Europe's Cookie Consent Changes: What You Need to Know

The Growing Frustration with Cookie Pop-ups in Europe

Are cookie notifications disrupting your online experience? Numerous reports indicate widespread dissatisfaction with the prevalence of frustrating and unclear “data choice” notifications encountered on the web, particularly within Europe.

Despite the legal requirement for a straightforward opt-out option for non-essential cookies, finding a clearly labeled “reject all” button remains surprisingly difficult. Consequently, criticisms directed at EU “regulatory bureaucracy” may be misdirected.

EU Law and the Right to Choose

The stipulations of EU law regarding cookie consent are unambiguous: web users must be presented with a simple and accessible choice – the ability to either accept or decline consent.

However, a significant number of websites are failing to adhere to these regulations. Instead, they are deliberately creating a biased selection process, typically offering a simple acceptance option alongside a complex and time-consuming rejection process, or even omitting a rejection option entirely.

This deliberate disregard for the law is driven by a desire to pressure users into accepting data collection by making the alternative overly burdensome.

Websites engaging in these practices risk substantial fines under the General Data Protection Regulation (GDPR) and the ePrivacy Directive for non-compliance.

Recent examples include significant fines levied against Google and Amazon in France for deploying tracking cookies without obtaining proper consent.

Increased Enforcement on the Horizon

While EU enforcement of cookie consent rules has historically been limited, indications suggest a shift towards stricter oversight is underway.

Data protection agencies have generally favored a gradual approach to compliance, but have now issued comprehensive guidance outlining proper cookie consent procedures, leaving little room for ambiguity.

Furthermore, the initial grace periods granted to companies for implementing necessary changes have expired, as three years have passed since the GDPR came into effect. Continuing to utilize manipulative cookie banners now constitutes a clear violation of the law.

noyb’s Campaign for Compliance

European privacy advocacy group, noyb, is launching a large-scale initiative to address the widespread non-compliance with cookie consent regulations. Their plan involves filing up to 10,000 complaints against offending websites throughout the year.

As part of this effort, noyb is providing free guidance to help organizations achieve compliance.

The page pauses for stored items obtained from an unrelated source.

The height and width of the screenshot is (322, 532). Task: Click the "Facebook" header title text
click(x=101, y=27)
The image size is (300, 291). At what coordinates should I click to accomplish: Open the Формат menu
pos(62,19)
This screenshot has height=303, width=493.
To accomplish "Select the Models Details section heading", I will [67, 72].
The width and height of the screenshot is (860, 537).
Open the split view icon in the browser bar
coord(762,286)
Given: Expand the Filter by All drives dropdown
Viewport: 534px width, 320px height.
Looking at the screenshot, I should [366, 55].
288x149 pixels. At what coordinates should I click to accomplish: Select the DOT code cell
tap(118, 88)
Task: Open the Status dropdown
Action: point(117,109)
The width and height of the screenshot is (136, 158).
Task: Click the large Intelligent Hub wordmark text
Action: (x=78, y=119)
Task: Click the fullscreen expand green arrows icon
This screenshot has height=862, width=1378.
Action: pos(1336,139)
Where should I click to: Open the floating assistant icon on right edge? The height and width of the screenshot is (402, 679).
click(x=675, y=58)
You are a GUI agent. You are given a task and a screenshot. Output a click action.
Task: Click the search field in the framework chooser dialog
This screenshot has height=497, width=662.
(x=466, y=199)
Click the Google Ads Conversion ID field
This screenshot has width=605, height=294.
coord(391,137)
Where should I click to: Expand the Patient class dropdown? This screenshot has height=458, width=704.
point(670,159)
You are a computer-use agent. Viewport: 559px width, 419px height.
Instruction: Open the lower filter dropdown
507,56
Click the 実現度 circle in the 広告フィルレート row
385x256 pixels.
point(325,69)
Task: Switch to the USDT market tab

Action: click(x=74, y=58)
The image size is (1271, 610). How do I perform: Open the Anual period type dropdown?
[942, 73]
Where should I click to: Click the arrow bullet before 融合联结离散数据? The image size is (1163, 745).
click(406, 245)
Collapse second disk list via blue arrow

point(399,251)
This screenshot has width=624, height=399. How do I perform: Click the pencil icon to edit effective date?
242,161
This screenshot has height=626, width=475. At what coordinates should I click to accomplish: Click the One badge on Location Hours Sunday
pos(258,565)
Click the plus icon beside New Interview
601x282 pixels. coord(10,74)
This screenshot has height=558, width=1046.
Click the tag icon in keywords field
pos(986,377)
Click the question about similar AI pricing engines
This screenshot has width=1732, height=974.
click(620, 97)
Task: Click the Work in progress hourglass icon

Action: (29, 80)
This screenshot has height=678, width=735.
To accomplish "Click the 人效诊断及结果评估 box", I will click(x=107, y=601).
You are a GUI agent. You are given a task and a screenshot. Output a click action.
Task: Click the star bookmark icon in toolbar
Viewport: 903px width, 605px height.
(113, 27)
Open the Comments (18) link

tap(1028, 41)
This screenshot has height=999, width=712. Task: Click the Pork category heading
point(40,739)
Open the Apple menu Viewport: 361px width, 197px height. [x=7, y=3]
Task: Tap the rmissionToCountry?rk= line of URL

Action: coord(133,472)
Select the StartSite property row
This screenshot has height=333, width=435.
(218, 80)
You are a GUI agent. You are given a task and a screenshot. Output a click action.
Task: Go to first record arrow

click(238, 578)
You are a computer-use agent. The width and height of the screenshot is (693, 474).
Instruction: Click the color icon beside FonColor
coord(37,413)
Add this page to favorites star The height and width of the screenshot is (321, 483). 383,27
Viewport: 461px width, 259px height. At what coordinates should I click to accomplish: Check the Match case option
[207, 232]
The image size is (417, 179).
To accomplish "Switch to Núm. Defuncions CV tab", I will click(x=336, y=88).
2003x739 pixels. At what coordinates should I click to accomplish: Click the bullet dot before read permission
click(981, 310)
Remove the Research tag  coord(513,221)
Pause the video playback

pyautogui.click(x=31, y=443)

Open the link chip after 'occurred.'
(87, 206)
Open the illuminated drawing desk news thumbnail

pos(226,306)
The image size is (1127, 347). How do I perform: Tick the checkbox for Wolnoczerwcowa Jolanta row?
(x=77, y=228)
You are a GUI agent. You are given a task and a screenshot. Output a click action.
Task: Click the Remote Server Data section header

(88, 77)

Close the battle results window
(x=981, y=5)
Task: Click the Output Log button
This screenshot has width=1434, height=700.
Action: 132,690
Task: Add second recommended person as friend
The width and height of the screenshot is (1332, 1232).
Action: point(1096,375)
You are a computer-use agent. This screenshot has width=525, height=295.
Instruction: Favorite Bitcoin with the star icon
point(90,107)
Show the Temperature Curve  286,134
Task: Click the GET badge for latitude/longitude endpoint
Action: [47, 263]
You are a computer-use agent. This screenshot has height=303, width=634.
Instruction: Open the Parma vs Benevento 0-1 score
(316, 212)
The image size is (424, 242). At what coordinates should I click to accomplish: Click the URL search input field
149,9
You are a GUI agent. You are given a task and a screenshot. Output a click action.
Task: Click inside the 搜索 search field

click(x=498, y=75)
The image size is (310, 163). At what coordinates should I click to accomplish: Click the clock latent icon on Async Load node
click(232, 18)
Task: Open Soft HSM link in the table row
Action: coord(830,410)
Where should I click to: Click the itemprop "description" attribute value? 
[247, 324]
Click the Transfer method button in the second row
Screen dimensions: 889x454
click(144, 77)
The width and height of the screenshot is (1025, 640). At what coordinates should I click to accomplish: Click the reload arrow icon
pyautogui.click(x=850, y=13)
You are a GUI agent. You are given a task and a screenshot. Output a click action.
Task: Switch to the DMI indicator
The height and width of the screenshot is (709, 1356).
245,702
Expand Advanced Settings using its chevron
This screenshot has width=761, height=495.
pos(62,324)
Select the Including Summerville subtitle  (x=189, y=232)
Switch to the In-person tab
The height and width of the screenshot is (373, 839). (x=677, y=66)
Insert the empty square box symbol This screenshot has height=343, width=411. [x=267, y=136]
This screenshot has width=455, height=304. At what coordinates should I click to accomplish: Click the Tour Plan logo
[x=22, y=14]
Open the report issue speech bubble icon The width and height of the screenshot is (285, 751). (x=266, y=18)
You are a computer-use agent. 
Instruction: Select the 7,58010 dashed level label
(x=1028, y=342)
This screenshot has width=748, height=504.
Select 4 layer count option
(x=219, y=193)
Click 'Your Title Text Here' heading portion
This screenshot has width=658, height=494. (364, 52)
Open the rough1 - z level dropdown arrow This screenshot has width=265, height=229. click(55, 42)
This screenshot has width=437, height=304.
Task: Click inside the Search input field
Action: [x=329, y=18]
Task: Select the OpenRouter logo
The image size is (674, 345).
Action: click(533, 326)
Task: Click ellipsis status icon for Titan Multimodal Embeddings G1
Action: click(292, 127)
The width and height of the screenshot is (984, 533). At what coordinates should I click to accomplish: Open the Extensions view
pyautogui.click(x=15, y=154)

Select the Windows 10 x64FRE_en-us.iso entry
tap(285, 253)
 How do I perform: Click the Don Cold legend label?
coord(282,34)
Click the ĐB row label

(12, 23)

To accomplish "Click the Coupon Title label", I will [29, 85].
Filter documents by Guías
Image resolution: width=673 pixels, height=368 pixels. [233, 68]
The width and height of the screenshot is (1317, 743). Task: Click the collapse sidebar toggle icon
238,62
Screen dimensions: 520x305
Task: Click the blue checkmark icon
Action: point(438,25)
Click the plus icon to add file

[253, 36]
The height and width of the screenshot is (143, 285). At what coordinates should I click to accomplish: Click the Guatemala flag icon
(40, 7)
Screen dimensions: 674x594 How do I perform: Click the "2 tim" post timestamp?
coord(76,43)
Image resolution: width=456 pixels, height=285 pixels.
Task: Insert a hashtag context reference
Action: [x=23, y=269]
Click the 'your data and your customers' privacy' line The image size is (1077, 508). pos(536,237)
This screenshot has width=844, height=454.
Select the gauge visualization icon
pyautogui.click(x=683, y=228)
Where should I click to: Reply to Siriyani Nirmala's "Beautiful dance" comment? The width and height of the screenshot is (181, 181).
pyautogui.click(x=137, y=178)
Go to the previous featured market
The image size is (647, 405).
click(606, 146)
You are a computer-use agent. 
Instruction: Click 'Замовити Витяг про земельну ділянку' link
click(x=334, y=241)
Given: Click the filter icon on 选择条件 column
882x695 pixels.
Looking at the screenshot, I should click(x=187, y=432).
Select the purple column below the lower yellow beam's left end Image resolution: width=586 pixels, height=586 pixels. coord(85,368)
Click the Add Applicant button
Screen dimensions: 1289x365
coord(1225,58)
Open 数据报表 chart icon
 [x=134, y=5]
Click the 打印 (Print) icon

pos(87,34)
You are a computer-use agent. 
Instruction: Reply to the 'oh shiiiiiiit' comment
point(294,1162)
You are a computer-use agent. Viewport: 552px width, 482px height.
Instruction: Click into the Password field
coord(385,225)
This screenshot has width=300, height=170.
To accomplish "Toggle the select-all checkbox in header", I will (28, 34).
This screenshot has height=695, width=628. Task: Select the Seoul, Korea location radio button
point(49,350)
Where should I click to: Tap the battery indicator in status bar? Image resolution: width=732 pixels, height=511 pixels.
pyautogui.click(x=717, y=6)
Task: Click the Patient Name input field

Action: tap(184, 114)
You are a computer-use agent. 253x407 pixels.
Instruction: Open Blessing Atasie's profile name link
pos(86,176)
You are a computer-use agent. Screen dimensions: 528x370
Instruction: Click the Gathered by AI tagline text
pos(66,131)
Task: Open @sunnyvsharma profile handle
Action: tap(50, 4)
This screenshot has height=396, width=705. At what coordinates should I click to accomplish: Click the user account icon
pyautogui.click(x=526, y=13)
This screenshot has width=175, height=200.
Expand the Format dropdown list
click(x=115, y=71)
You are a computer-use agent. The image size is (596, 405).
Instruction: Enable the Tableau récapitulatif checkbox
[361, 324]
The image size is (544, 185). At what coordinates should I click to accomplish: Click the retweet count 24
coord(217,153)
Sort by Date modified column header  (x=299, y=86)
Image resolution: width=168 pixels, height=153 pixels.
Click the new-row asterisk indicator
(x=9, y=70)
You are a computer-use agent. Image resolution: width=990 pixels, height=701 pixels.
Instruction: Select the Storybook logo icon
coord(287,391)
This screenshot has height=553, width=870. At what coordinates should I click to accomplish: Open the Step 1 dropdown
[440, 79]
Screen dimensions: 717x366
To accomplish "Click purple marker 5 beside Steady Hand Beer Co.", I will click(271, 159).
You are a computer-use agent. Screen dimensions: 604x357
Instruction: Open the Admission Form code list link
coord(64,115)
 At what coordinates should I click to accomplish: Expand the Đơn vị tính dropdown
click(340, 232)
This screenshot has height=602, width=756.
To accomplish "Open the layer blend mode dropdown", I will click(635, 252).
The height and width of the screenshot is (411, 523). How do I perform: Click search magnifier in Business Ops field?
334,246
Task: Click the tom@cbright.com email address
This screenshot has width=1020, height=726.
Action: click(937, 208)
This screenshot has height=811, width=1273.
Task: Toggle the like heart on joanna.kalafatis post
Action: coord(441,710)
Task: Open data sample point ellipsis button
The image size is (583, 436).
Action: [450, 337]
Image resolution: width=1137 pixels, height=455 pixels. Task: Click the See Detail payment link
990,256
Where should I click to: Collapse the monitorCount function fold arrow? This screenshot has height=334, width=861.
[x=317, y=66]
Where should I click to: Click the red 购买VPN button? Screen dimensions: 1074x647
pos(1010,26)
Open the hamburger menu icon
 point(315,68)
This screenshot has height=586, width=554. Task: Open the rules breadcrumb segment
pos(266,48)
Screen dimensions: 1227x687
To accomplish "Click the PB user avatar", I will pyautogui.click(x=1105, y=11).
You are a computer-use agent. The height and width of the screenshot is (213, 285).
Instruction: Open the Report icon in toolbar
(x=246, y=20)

The first wave of 560 complaints has already been submitted, targeting both large corporations like Google and Twitter, as well as smaller websites with significant European traffic.

According to Max Schrems, chair of noyb, “Frustrating people into clicking ‘okay’ is a clear violation of the GDPR’s principles. Companies must facilitate users to express their choice and design systems fairly.” He further noted that despite only 3% of users actively wanting to accept cookies, over 90% are persuaded to do so through manipulative tactics.

Automated Detection and Reporting

To facilitate its campaign, noyb has developed an automated tool capable of analyzing cookie consent flows and identifying compliance issues. These include the absence of a reject option, misleading color schemes, and illegitimate “legitimate interest” opt-ins.

The tool generates draft reports that are reviewed by noyb’s legal team before being sent to the offending websites.

This innovative and scalable approach aims to systematically address the pervasive issue of cynical cookie manipulation.

noyb is providing offenders with a one-month warning period to rectify their practices before filing official complaints with the relevant Data Protection Authorities (DPAs), potentially leading to substantial fines.

Focus on Consent Management Platforms

The initial complaints are focused on OneTrust, a popular consent management platform (CMP), which has been previously criticized for offering options that facilitate non-compliant cookie consent practices.

noyb intends to expand its action to encompass other CMPs in the future.

Prevalence of Dark Patterns

An analysis of the first batch of complaints revealed that 81% of the websites examined did not offer a reject option on the initial page, forcing users to navigate through submenus. Furthermore, 73% employed deceptive colors and contrasts to encourage acceptance.

A staggering 90% of the websites did not provide a straightforward method for withdrawing consent, as required by law.

This data highlights a widespread failure in enforcement, but the situation is rapidly changing.

noyb estimates that approximately 90% of the 3,600 websites it analyzed were found to be in violation of the GDPR.

Future Innovations in Privacy Protection

In addition to its complaint-driven approach, noyb is developing an automated system that will allow European users to express their privacy preferences automatically, eliminating the need for intrusive cookie banners.

Details regarding this system, potentially a browser plug-in, will be released in the coming weeks.

Such a tool could potentially revive the “do not track” concept and provide a powerful defense against manipulative cookie banner practices.

The development of automated solutions is crucial for addressing the systematic nature of the “bogus consent” problem and ensuring a more privacy-respecting online experience.